MariaDB 10.1 settings for in-order optimistic parallel replication:

slave_parallel_mode = optimistic  
slave_domain_parallel_threads = %%ENV:CORES%%  
slave_parallel_threads = %%ENV:CORES%%  
expire_logs_days = 5  
sync_binlog = 1  
log_slave_updates = ON

Semi-synchronous replication

Semi-synchronous replication enables to delay transaction commit until the transactional event reaches at least one replica. The "In Sync" status will be lost only when a tunable replication delay is attained. This Sync status is checked by replication-manager to compute the last SLA metrics, the time we may auto-failover without losing data and when we can reintroduce the dead leader without re-provisioning it.

The MariaDB recommended settings for semi-sync:

plugin_load = "semisync_master.so;semisync_slave.so"  
rpl_semi_sync_master = ON  
rpl_semi_sync_slave = ON  
loose_rpl_semi_sync_master_enabled = ON  
loose_rpl_semi_sync_slave_enabled = ON
rpl_semi_sync_master_timeout = 10

Such parameters will print an expected warning in error.log on slaves about SemiSyncMaster Status switched OFF.

Important Note: semisync SYNC status does not guarantee that the old leader is replication consistent with the cluster in case of crash MDEV-11855 or shutdown MDEV-11853 of the master,the failure can leave more data in the binary log but it guarantees that no client applications have seen those pending transactions if they have not reach a replica.

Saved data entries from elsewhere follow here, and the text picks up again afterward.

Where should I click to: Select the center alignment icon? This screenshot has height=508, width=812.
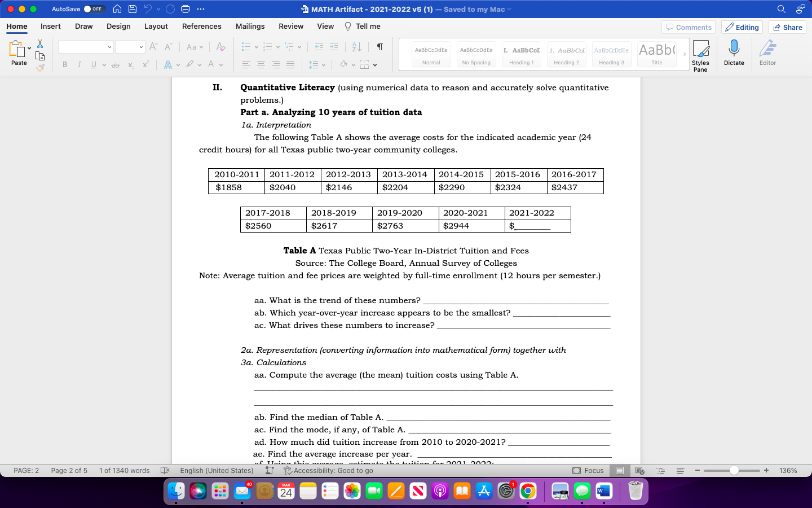pos(261,64)
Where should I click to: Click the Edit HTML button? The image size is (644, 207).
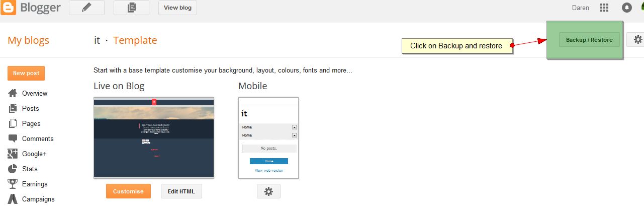tap(181, 191)
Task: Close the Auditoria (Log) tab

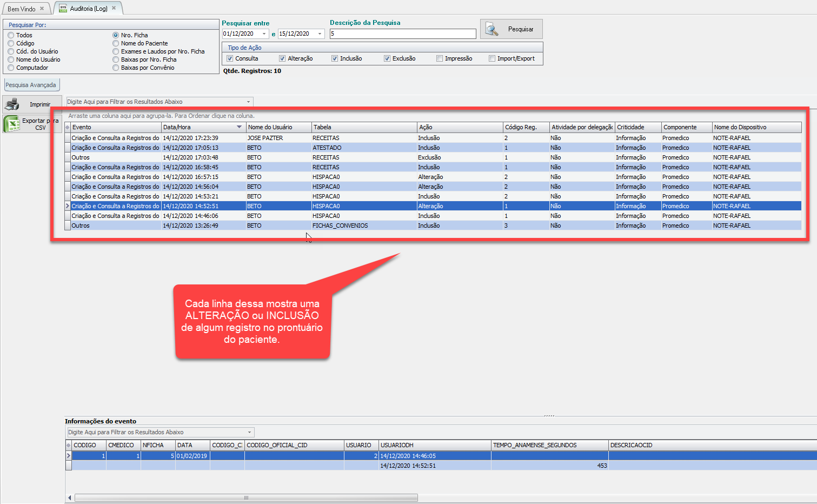Action: 114,8
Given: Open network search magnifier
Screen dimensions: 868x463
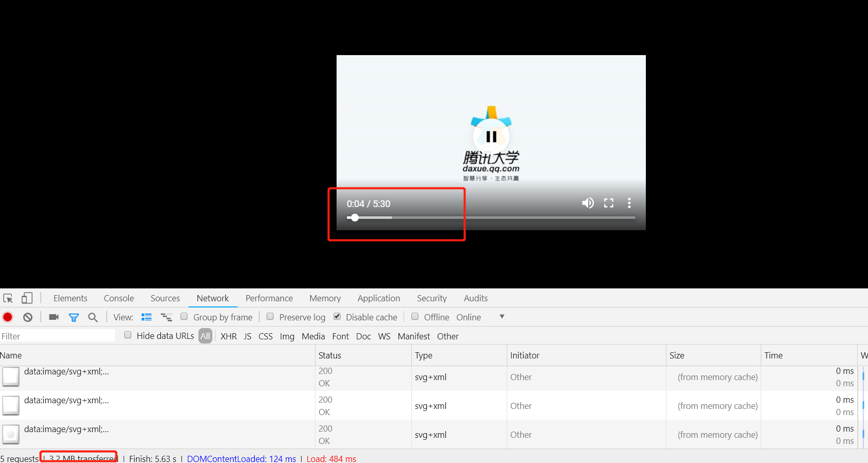Looking at the screenshot, I should [x=93, y=317].
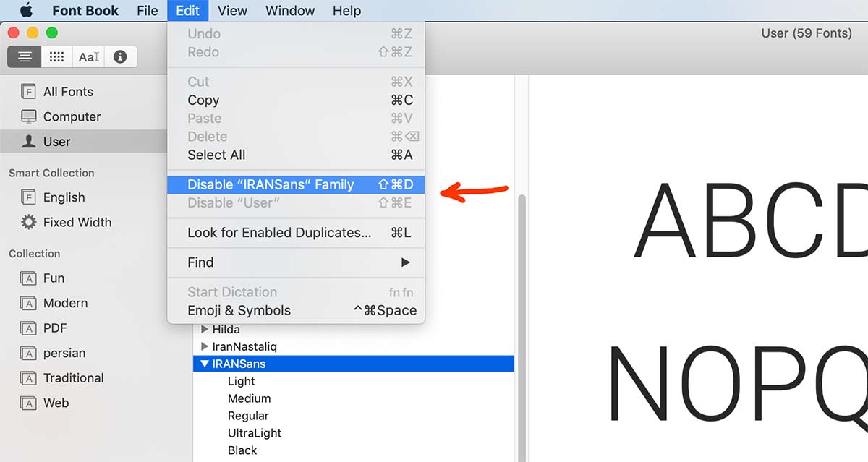Select the UltraLight font style
This screenshot has height=462, width=868.
click(254, 433)
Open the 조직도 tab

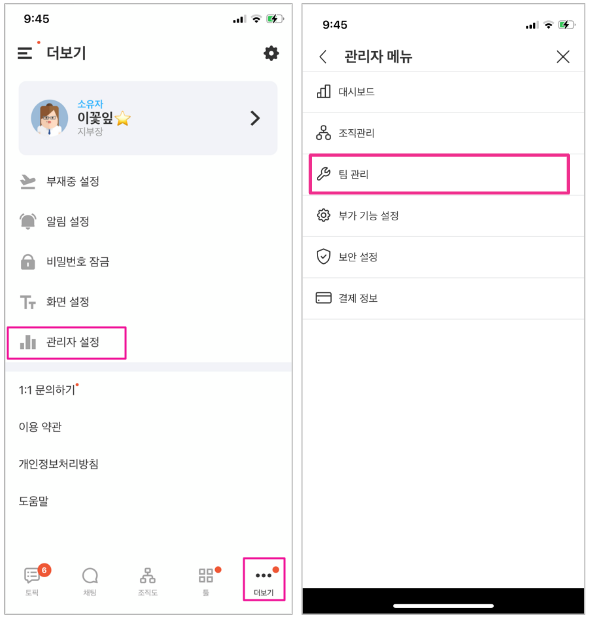click(x=148, y=581)
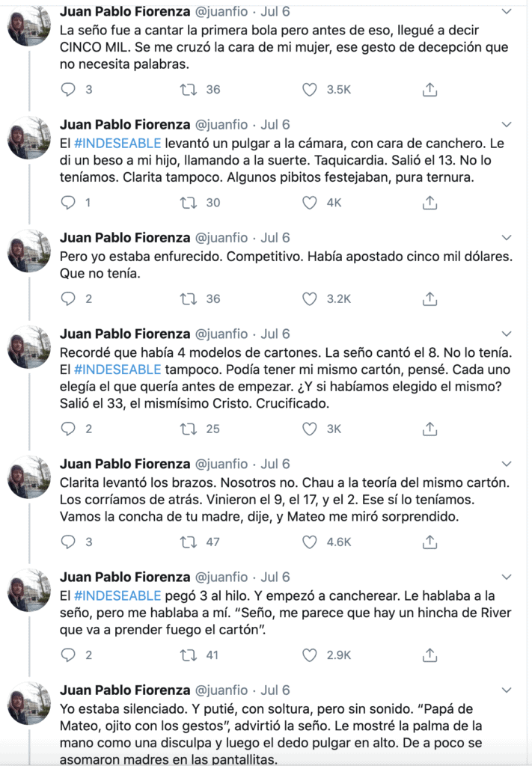532x766 pixels.
Task: Like the tweet with 4K likes
Action: tap(310, 203)
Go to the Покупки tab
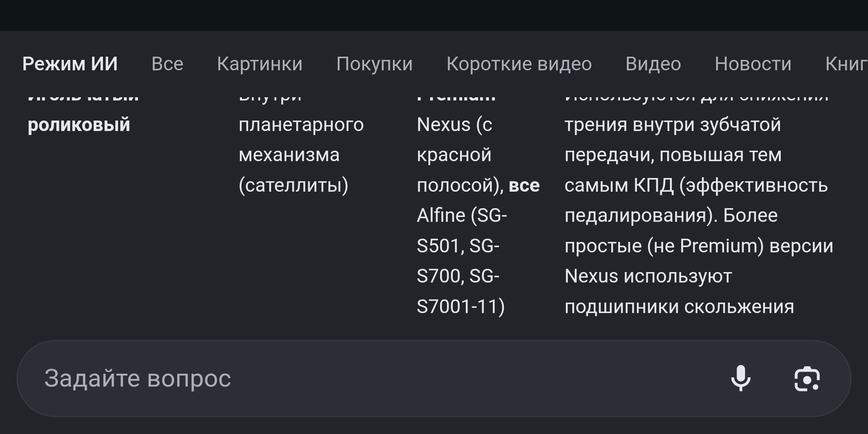This screenshot has width=868, height=434. coord(375,64)
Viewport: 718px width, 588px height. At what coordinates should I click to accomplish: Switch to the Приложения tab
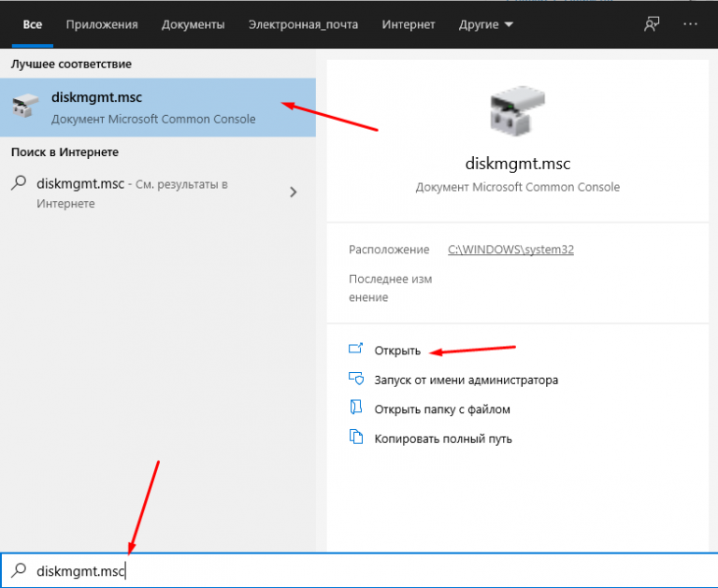point(102,24)
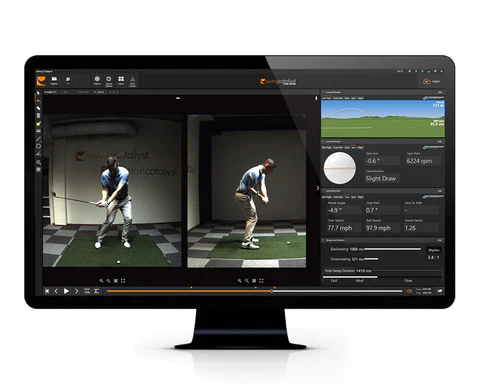
Task: Click the cloud Log in button
Action: [x=431, y=81]
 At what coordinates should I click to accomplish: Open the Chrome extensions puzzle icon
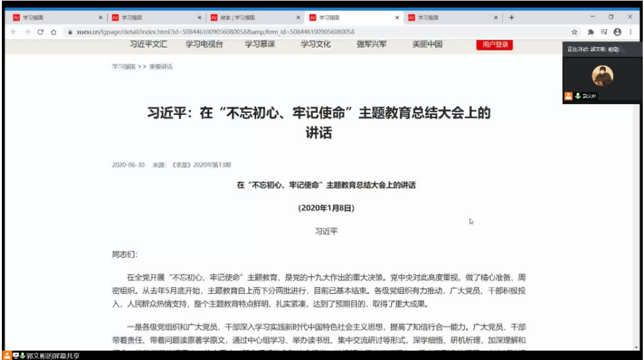pyautogui.click(x=590, y=32)
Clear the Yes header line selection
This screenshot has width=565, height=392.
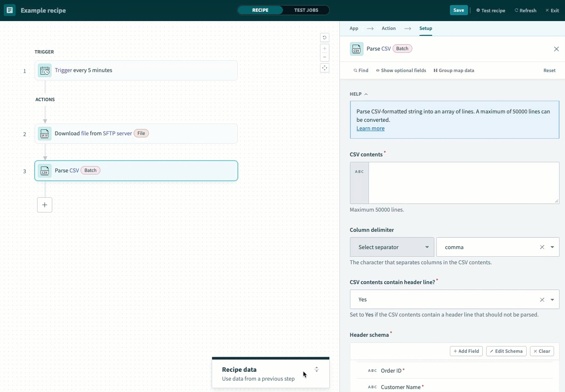tap(542, 299)

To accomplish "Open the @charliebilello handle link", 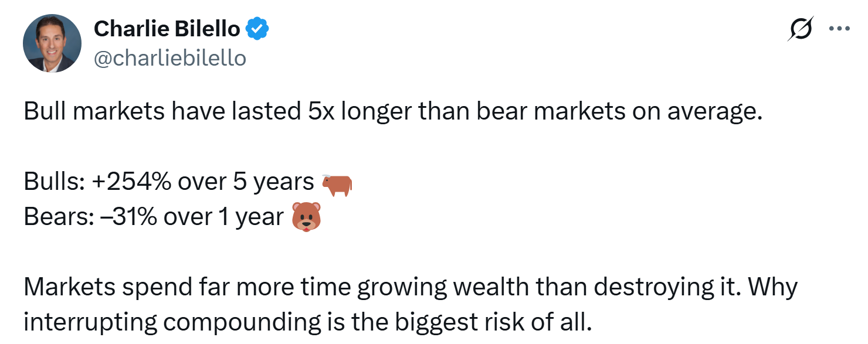I will pos(169,58).
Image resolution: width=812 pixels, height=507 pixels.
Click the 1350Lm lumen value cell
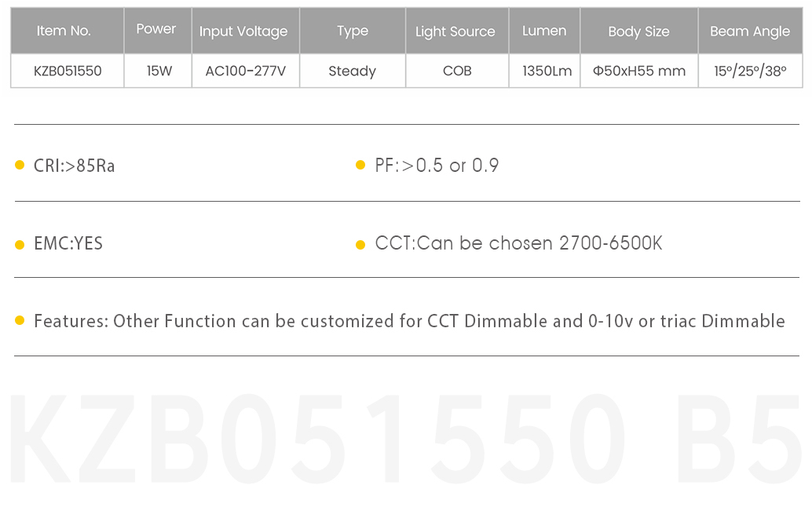point(544,71)
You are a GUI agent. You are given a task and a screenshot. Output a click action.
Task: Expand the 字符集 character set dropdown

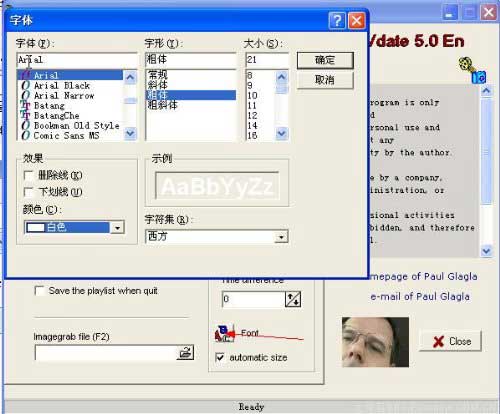click(281, 237)
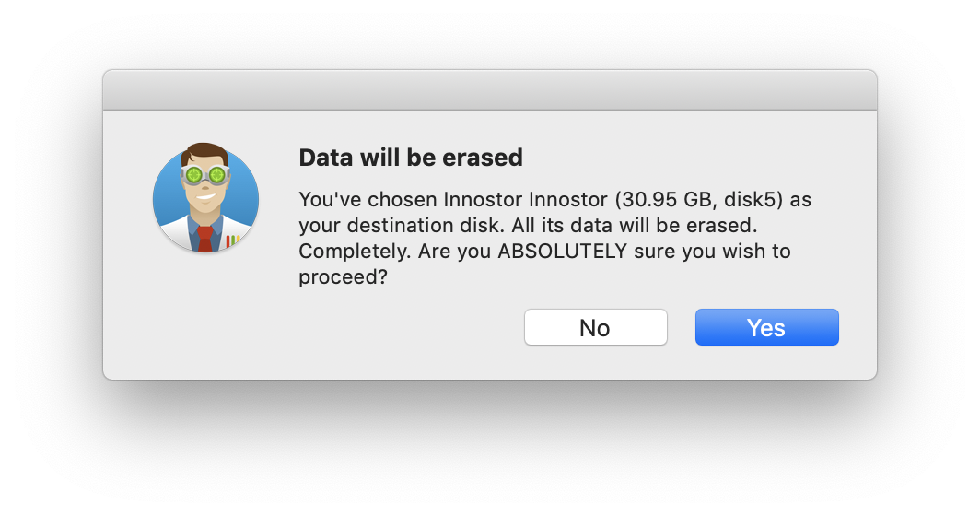This screenshot has height=516, width=980.
Task: Cancel the erase by pressing No
Action: tap(595, 327)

This leads to a situation where semisync is used to slowdown the workload to the speed of the network until it reaches a timeout where it is not possible to catch up anymore. A crash or shutdown will lead to the requirement of re-provisioning the old leader from another node in most heavy write scenarios.

Setting rpl_semi_sync_master_wait_point to AFTER_SYNC may limit the number of extra transactions inside the binlog after a crash but those transactions would have been made visible to the clients and may have been lost during failover to an other node. It is highly recommended to keep AFTER_COMMIT to make sure the workload is safer.